Daher spiegele das 2021 erarbeitete und 2023 spezifizierte Raumangebot die aktuelle Situation „nicht vollständig zufriedenstellend wider.“ Zudem sei es illusorisch zu glauben, dass eine weitere linksrheinische Kommune sich auf den Weg machen würde, eine neue Schule mit dem Förderschwerpunkt Lernen zu gründen.
Decker trägt zwar das vorgestellte Raumkonzept als Kompromiss mit, eine „dringend notwendige Verbesserung“ sollte aber im Sinne der Förderung der Kinder und zum Wohle des Personals noch einmal überarbeitet werden: „Es handelt sich hierbei eindeutig um kein Wunschkonzert der Schule.“
Bislang mussten Kinder abgewiesen werden
An den beschlossenen Mehrbedarfen von zwei Räumen mit jeweils 72 Quadratmetern ändere sich laut Decker nichts. Sinnvoller als ein großer zusätzlicher Raum wären allerdings kleine Differenzierungsräume, um große Klassen entzerren und äußere Differenzierungen anbieten zu können. Letztendlich appellierte der Schulleiter noch an die Verwaltung: „Halten Sie an der zügigen und wirtschaftlichen Umsetzung der beschlossenen Maßnahmen fest, schaffen Sie den dringend benötigten Raum zum Wohle aller Beteiligten.“ Bislang musste noch kein Kind aus dem Linksrheinischen abgewiesen werden. Decker hofft, dass dies auch so bleiben wird.

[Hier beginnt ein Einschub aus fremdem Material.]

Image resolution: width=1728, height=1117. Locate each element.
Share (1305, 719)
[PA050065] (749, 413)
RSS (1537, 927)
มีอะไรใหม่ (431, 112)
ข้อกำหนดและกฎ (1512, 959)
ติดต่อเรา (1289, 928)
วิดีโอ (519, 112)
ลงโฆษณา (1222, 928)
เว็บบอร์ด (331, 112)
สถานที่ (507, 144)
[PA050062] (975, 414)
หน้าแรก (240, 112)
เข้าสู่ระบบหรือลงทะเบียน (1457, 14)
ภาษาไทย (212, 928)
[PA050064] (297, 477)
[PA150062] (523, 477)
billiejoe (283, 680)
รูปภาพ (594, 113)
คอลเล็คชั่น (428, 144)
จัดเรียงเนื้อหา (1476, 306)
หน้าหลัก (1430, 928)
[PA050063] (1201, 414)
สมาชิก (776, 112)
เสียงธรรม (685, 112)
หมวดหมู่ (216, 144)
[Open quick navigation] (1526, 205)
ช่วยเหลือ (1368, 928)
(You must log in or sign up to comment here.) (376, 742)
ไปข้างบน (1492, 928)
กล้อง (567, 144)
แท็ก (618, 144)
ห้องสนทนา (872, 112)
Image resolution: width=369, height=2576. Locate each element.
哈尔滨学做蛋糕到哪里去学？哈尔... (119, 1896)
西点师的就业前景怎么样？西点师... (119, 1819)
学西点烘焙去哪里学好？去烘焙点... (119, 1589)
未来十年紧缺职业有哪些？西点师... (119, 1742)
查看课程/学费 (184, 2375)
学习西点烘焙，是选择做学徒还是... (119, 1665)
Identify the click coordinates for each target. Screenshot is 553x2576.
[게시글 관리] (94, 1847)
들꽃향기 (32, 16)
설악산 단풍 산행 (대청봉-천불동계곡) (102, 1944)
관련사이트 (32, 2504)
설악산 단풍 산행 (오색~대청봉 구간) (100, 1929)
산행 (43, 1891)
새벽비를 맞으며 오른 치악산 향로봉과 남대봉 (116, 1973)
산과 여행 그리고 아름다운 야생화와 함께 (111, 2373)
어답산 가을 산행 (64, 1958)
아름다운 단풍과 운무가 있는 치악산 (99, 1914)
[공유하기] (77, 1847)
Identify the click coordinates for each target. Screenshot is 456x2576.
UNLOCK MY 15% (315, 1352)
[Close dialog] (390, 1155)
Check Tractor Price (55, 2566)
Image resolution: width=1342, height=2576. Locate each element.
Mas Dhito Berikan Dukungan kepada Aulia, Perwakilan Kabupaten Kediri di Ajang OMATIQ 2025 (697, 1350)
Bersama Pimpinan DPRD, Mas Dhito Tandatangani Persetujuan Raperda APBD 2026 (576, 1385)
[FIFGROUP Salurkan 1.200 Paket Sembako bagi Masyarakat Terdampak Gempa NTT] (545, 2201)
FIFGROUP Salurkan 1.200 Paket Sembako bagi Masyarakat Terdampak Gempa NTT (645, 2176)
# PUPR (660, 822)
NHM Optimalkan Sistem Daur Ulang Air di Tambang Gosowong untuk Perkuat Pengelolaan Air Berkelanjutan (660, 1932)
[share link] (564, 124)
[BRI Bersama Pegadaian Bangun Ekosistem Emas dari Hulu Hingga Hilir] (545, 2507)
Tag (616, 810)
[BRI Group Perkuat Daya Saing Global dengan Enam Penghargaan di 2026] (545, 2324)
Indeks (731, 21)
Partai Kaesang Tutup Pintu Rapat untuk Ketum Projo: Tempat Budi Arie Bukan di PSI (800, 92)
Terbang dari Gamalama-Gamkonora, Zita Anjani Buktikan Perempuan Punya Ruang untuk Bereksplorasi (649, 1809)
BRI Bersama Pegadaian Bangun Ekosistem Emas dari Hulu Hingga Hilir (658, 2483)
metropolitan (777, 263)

Diesem Aufruf schlossen sich auch die CDU-Fraktion und Uedorfs Ortsvorsteher Bernd Marx (CDU) an: „Die Zahlen sprechen eine klare Sprache. Wir müssen jetzt handeln, bevor die Situation vor Ort sich verschärft.“ Die Christdemokraten fordern allerdings auch eine stärkere finanzielle Beteiligung der umliegenden Kommunen: „Die Verbundschule erfüllt eine zentrale Funktion für das gesamte linksrheinische Kreisgebiet.
Diese Verantwortung muss auch gemeinsam getragen werden. Es kann nicht sein, dass alle profitieren und Bornheim allein die Kosten trägt“, betonte der CDU-Fraktionsvorsitzende Lutz Wehrend im Schulausschuss.